Provided records
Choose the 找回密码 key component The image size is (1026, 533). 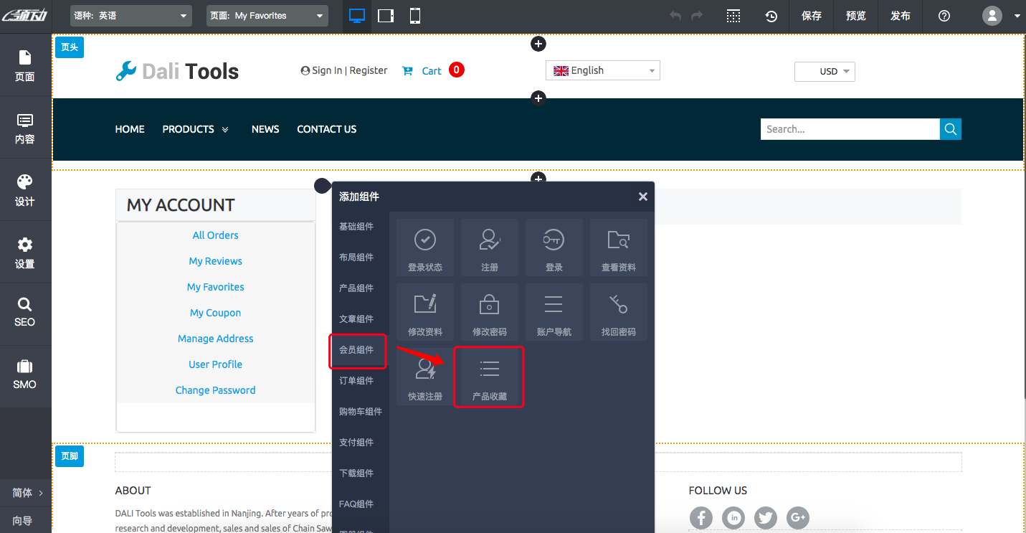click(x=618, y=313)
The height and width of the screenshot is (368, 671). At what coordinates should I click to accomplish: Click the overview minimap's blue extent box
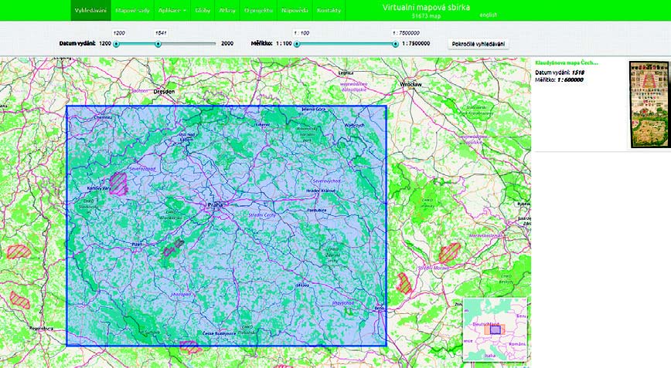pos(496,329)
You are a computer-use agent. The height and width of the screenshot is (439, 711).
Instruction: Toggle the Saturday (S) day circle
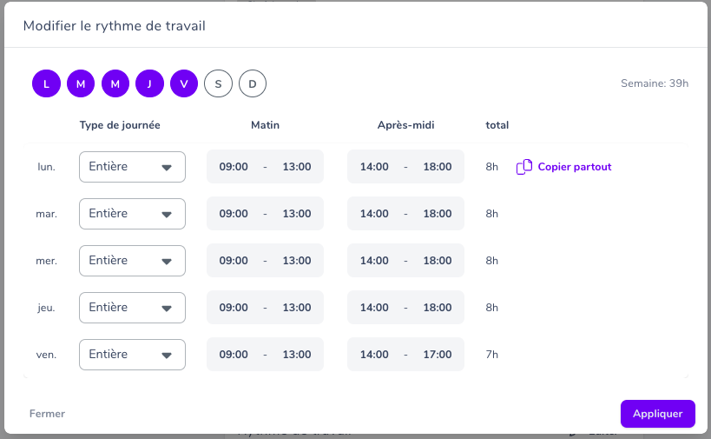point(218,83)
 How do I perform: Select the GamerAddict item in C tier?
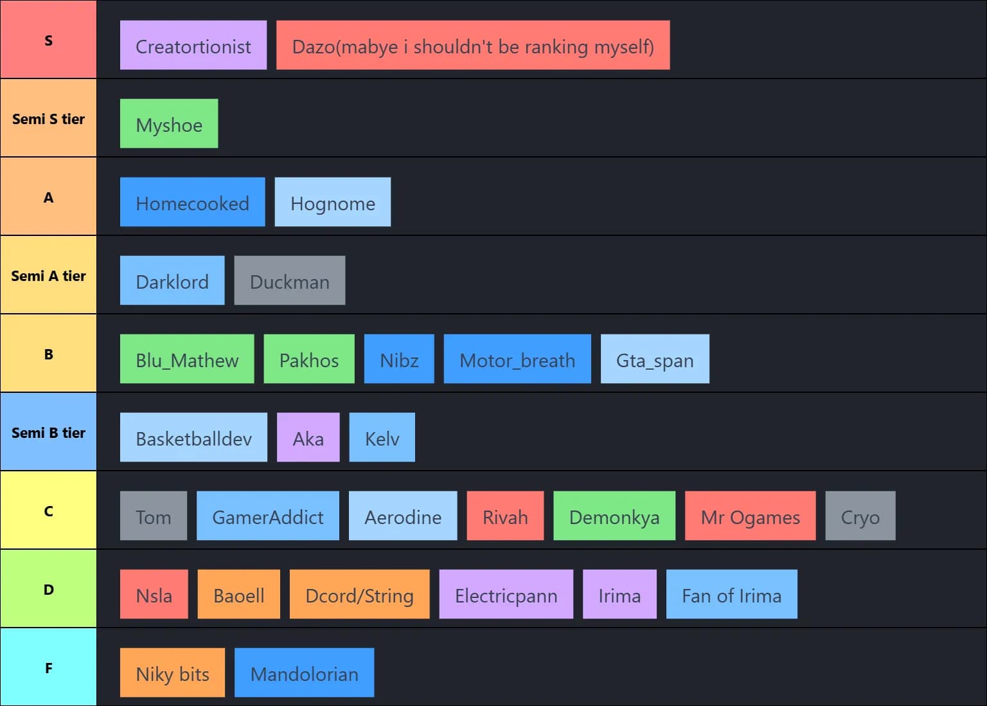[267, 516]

==

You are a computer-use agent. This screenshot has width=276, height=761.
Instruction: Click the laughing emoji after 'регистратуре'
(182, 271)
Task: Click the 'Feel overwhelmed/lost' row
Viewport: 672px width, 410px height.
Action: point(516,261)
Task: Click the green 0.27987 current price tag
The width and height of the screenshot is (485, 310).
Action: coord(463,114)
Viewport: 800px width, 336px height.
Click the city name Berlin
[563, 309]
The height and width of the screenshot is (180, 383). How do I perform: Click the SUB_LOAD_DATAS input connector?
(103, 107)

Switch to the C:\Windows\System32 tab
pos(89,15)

About this exercise
Find the word "Task" in the entries above. Copy every line that has it.

Problem solution
Task: Click the 'Feel overwhelmed/lost' row
Task: Click the green 0.27987 current price tag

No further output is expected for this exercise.